Case reports of children with upper airway obstruction leading to PH and cor pulmonale date back over 50 years,34 but there have been few large-scale studies examining the prevalence of PH in children with OSA. A 2017 review by Ingram and colleagues11 summarized the available literature on OSA and PH in children. PH prevalence estimates varied widely from 0 to 85%, likely due to small sample sizes, methodological differences in PH assessment, and reliance on clinical symptoms rather than polysomnography to establish OSA diagnosis.11 Recently, additional studies on cardiac abnormalities in children with OSA diagnosed by PSG and managed with surgery have been published.1517 Teplitzky et al16 recorded presurgical echocardiogram data from 47 children with very severe OSA (apnea-hypopnea index ≥ 30 events/h) treated with adenotonsillectomy and failed to identify significant echocardiographic abnormalities. Imaging assessment of the right heart was limited, and noninvasive estimation of RV pressure and PAP was not included. Children with unrepaired CHD or neuromuscular disease were excluded. Pettitt-Schieber et al15 studied 110 pediatric patients with OSA (60% of whom had severe OSA) who underwent echocardiogram before upper airway surgery. Children with neuromuscular disorders were excluded. Forty-five participants had an abnormal echocardiogram, but of these 45 children, 43 had CHD. The authors found no association between PSG results and echocardiogram findings after adjustment for CHD. PH was present in 1 patient with existing diagnosis of persistent PH and congenital heart block. The echocardiographic criteria used to define PH were not specified. Clements and colleagues17 reported 358 patients with severe OSA who underwent adenotonsillectomy. Only 43 patients had a preoperative echocardiogram, 44% of which were abnormal. The authors found no association between PSG indices and echocardiographic abnormalities. PH was identified a 3-year-old patient with Prader-Willi syndrome, obesity, repaired ASD, and OAHI of 138.5 events/h. The authors did not specify what echocardiographic parameters defined the presence of PH.
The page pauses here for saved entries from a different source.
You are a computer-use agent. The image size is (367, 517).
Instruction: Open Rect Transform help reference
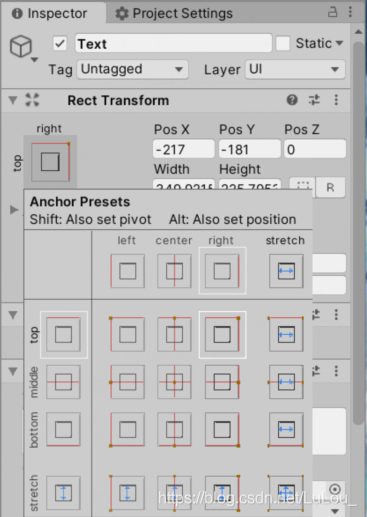coord(292,100)
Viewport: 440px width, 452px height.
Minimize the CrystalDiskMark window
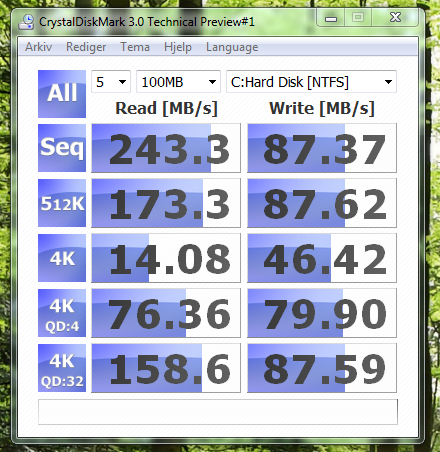(x=331, y=18)
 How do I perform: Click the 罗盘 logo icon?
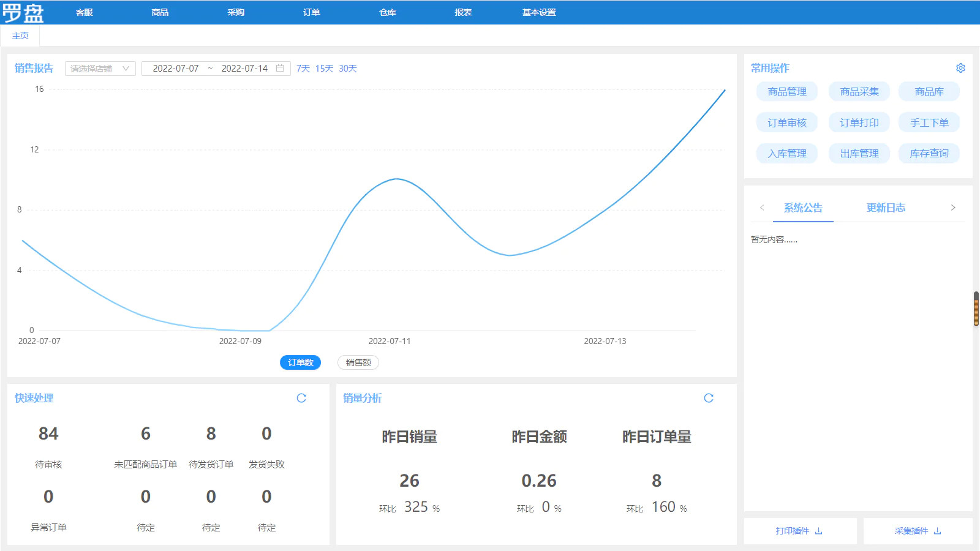23,12
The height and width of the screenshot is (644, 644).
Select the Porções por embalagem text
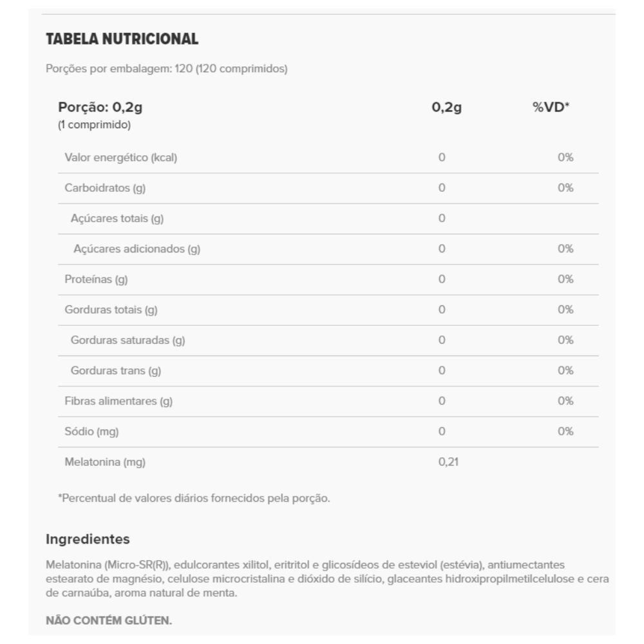[x=167, y=69]
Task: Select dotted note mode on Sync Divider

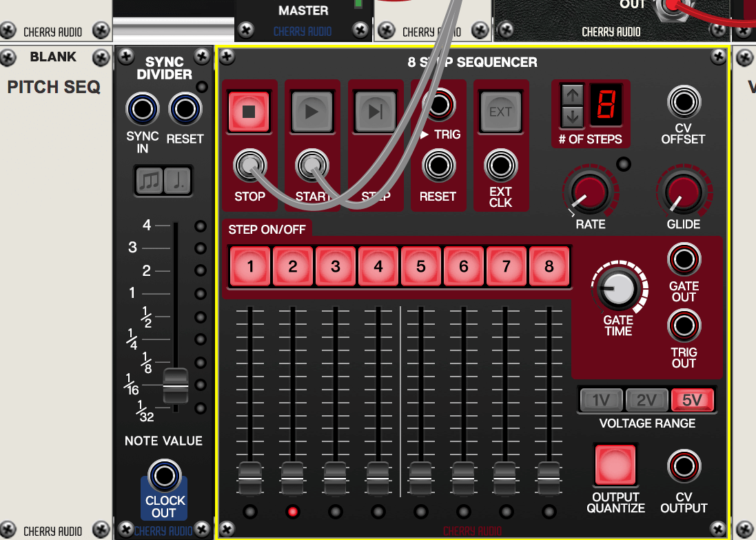Action: click(178, 181)
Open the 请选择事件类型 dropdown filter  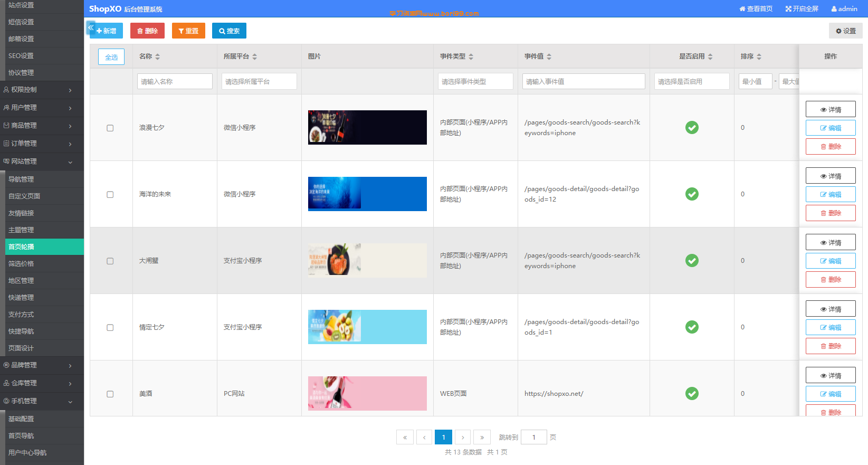475,81
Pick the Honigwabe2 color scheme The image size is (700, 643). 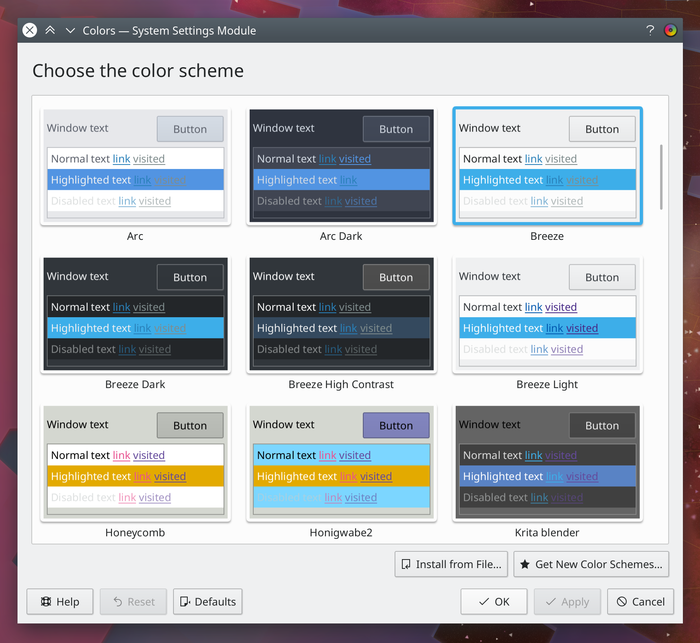(x=341, y=463)
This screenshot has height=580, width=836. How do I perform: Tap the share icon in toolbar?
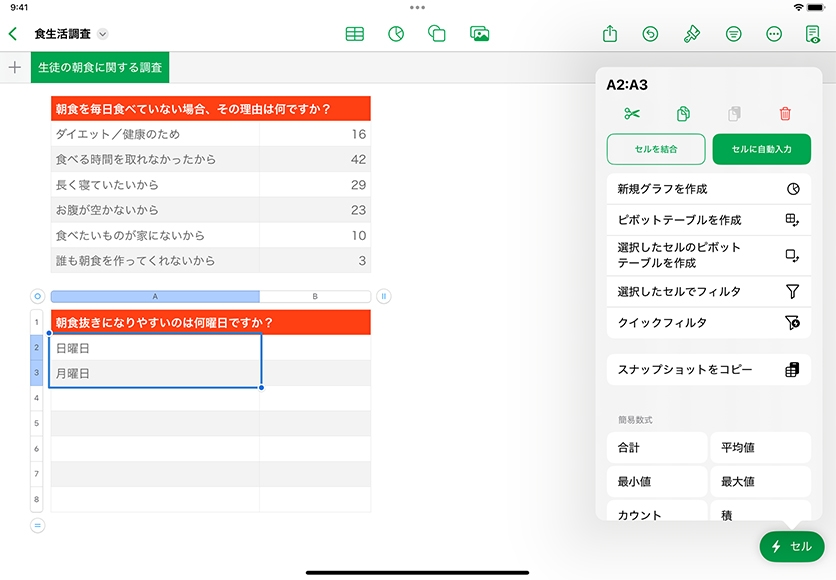click(x=610, y=34)
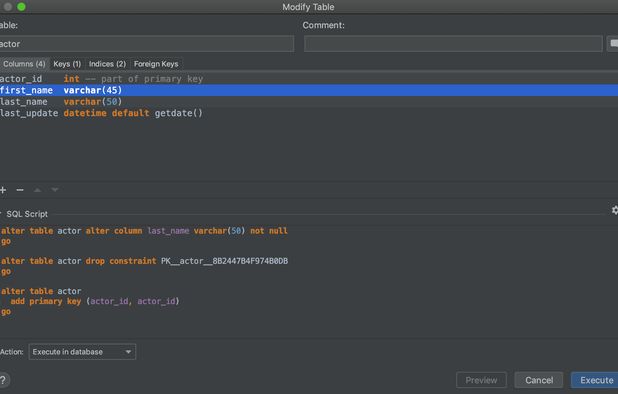
Task: Click the green maximize window button
Action: tap(21, 7)
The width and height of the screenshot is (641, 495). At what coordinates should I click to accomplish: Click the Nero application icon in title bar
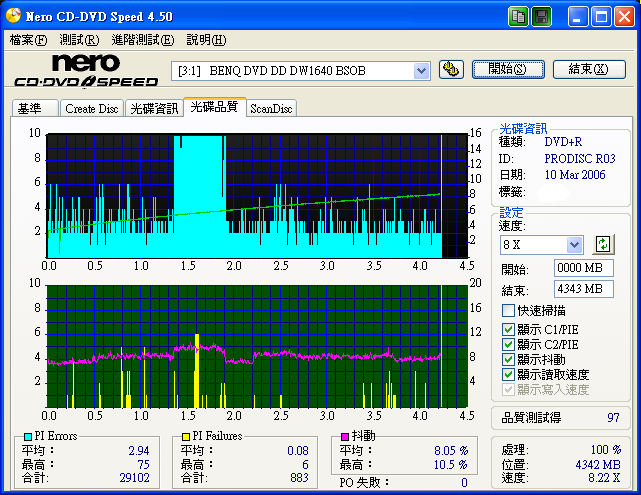tap(13, 17)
Many children with OSA are not candidates for surgical OSA treatment due to the absence of adenotonsillar hypertrophy, presence of multilevel airway obstruction or upper airway obstruction due to hypotonia or adiposity, and/or presence of comorbidities that increase anesthesia risk. Burns et al14 examined the records of children with OSA (32% of whom had severe OSA) and some form of cardiology evaluation to determine the prevalence of PH in this population. Out of 163 patients, 144 underwent echocardiogram. Thirty-nine percent of echocardiograms were abnormal and 3 children (2%) had PH, defined by TRV > 2.8 m/s. All 3 children with PH had structural heart disease (transposition of great arteries with double-outlet RV status post repair and conduit stenosis, DS with repaired ASD/VSD/patent ductus arteriosus, and presence of subaortic membrane). None had severe OSA or significant hypoxemia on PSG. Recently, Bitners et al18 studied a cohort of 174 patients ages 2–21 years with OSA (93% with severe OSA) and found that 4% had elevated RV pressure measured by echocardiogram. They found no association between elevated RV pressure and patient demographics, anthropometric measures, or PSG variables. Children with established cardiology care were excluded.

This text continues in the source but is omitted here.